CREDIT: SHUTTERSTOCK
CREDIT: SHUTTERSTOCK

After reaching an agreement with the American Civil Liberties Union (ACLU), officials at the Transportation Safety Administration (TSA) have agreed to stop racially profiling black women with natural hair and subjecting them to extra security screenings.

The agency will also provide conduct trainings for TSA employees emphasizing “race neutrality” and specifically focusing on how to approach black women’s hair during security pat-downs, according to an announcement from the ACLU.

Novella Coleman, a staff attorney with the ACLU of Northern California who has personally experienced this type of profiling, is celebrating the recent agreement. “The humiliating experience of countless black women who are routinely targeted for hair pat-downs because their hair is ‘different’ is not only wrong, but also a great misuse of TSA agents’ time and resources,” she said in a statement.

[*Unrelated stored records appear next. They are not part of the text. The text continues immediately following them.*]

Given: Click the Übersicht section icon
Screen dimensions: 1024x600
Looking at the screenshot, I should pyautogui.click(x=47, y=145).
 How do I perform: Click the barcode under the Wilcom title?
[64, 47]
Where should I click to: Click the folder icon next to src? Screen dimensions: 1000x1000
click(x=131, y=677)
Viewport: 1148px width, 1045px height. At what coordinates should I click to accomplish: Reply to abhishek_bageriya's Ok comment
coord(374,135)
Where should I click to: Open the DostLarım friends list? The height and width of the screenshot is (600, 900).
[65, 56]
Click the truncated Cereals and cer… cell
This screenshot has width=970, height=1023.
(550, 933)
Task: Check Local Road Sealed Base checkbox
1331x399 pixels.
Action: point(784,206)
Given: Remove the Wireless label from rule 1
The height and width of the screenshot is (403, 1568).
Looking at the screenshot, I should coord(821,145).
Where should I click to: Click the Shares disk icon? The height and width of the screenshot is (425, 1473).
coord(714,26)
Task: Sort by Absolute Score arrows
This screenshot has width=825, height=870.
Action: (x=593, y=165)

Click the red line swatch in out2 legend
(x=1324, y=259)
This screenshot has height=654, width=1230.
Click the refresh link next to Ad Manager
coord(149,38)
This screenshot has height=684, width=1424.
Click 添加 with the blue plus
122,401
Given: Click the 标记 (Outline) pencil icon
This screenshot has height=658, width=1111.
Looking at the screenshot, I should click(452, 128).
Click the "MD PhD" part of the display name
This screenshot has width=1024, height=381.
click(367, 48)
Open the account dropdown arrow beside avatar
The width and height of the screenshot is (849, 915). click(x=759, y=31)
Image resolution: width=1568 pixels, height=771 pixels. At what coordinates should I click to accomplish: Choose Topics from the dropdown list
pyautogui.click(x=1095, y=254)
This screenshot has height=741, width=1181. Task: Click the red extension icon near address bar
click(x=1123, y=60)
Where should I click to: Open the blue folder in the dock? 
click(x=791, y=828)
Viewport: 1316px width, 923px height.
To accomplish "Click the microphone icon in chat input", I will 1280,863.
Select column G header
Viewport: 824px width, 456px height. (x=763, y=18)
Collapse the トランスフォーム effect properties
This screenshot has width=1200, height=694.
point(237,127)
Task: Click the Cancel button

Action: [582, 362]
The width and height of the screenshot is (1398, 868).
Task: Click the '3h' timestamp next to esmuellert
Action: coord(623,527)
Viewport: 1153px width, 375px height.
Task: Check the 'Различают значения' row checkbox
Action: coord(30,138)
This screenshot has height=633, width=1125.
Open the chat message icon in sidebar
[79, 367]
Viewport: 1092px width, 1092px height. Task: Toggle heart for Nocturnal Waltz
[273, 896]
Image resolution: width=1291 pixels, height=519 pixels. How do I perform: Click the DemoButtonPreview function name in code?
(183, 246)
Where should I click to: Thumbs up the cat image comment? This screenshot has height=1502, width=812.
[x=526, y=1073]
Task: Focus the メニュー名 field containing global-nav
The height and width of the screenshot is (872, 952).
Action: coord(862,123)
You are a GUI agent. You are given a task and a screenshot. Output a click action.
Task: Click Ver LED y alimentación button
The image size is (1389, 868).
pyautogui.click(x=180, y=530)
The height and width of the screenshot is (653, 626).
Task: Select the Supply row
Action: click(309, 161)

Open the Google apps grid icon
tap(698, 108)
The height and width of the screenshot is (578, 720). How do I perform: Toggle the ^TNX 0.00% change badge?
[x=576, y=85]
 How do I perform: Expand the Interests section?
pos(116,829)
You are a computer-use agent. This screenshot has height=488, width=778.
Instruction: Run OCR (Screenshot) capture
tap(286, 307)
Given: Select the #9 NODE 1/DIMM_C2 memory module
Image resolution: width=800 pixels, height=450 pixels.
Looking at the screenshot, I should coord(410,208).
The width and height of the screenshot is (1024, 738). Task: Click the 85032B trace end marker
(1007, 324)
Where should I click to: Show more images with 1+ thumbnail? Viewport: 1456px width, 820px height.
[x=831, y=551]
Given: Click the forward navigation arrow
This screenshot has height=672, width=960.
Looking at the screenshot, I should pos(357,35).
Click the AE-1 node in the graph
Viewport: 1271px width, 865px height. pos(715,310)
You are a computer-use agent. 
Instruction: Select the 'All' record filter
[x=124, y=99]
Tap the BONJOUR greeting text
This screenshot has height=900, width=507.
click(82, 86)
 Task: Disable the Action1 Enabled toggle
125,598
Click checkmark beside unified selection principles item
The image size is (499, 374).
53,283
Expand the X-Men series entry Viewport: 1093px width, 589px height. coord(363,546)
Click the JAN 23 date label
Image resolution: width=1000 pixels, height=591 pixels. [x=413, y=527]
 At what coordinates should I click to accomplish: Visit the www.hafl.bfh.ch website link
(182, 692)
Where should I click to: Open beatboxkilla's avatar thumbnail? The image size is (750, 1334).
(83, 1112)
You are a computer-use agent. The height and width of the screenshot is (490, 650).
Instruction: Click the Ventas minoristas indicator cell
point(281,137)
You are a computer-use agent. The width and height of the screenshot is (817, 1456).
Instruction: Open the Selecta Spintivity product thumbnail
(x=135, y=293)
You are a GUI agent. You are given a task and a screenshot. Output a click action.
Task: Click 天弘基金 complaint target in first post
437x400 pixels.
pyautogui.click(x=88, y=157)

The resolution follows several complaints from black women who alleged they have been singled out for extra airport screening because of their hair. Coleman first brought the issue to the attention of the Department of Homeland Security in 2012, after she started noticing that her hair was always subjected to extra searches when she traveled with her white and Latina colleagues. Coleman, who wears dreadlocks, says she was told her hair needed to be searched because it had “abnormalities.”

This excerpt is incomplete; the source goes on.